Platteville recovers after two tornadoes touch down; Robo-callers try new scam tactic; More state news
Just over 3,000 electric customers in the Platteville area are still without power after two tornadoes hit Grant County late Monday night.
More than 7,000 customers of the state's five major utilities were still in the dark as of 6:30 a.m.
The National Weather Service confirmed two tornadoes hit Platteville Monday night, injuring 5 people and destroying several buildings.
Wisconsin Power and Light, which serves Platteville, had a total of 3,660 customers out. We Energies had 2,700 outages, most after a new round of rainstorms and hail in the Milwaukee area last evening.
Part of Milwaukee's combined storm and sanitary sewers overflowed into Lake Michigan and its tributaries between midnight and 2:30 a.m. A state permit allows six emergency overflows each year.
Madison, which had 15 homes damaged early yesterday, has all its power back. The Wisconsin Public Service utility had around 500 customers out, almost half in the Almond area of Portage County which got hit by strong winds, rain and hail overnight.
In western Wisconsin, Iduna in Trempealeau County reported almost 4.75 inches of rain around 6 a.m. Nearby Galesville had a flashflood, and Sparta had 55 mph winds.
Parts of western and central Wisconsin were under flash flood warnings until mid-morning. Areas of southwest Wisconsin were under a severe thunderstorm warning until 7:30. Occasional rain and storms are in the forecast for the rest of the week.
150 kids moved to safety before tornado hits dorm roof
Now that the tornadoes are gone, we're starting to hear heroic stories from the Monday night storms.
At UW-Platteville, about 150 youngsters at a basketball camp were moved to safety before the roof of their dormitory was damaged. Athletic director Mark Molesworth told the Wisconsin State Journal that coach Jeff Gard was at his computer when he heard a noise and saw a tornado get closer. Gard then woke up the youngsters -- ages 8 to 17 -- and they moved to an interior room.
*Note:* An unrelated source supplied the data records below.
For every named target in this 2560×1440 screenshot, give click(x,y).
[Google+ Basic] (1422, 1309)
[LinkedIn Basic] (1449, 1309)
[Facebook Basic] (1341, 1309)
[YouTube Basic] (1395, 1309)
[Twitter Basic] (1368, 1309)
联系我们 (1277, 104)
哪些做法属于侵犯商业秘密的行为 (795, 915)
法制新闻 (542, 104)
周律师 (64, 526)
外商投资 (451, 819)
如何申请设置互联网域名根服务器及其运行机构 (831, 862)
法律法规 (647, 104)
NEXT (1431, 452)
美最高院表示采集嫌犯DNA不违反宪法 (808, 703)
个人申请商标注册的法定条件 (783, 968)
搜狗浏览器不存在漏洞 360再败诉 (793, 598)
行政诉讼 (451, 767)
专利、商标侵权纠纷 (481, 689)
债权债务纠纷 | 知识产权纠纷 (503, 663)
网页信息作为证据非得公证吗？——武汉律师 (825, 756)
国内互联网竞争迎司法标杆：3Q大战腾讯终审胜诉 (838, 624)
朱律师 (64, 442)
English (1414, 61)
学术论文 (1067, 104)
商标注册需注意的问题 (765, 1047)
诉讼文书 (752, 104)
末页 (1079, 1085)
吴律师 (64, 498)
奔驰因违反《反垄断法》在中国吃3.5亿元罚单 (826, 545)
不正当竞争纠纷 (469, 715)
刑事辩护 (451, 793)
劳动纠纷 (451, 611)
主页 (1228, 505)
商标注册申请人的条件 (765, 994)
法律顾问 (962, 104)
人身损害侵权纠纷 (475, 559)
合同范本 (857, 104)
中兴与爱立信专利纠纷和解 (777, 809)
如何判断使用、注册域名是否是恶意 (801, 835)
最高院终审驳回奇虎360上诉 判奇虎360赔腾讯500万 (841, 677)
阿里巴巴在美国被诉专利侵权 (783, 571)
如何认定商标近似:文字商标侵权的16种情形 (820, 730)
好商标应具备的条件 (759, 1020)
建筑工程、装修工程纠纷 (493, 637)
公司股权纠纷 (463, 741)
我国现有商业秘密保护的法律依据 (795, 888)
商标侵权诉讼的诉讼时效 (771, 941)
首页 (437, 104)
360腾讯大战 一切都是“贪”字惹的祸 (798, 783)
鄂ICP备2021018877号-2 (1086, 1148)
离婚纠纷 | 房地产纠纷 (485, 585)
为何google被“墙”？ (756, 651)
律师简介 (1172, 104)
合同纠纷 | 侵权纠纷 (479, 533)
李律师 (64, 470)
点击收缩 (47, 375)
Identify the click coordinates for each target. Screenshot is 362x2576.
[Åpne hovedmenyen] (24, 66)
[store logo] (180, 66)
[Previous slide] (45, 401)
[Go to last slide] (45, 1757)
When the twister hit, it caused heavy damage to the roof of the Roundtree Commons dorm.
Other youngsters were attending pre-college, band and engineering camps when they were taken to shelters. They were then sent home as the camps were canceled at that point.
Five buildings at UW-Platteville were damaged, including the football and soccer stadium where bleachers were twisted.
Robo-callers try new scam tactic; BBB advises, say nothing and hang up
Wisconsin's Better Business Bureau has issued an alert about the robo-calls you might be getting from foreign telemarketers.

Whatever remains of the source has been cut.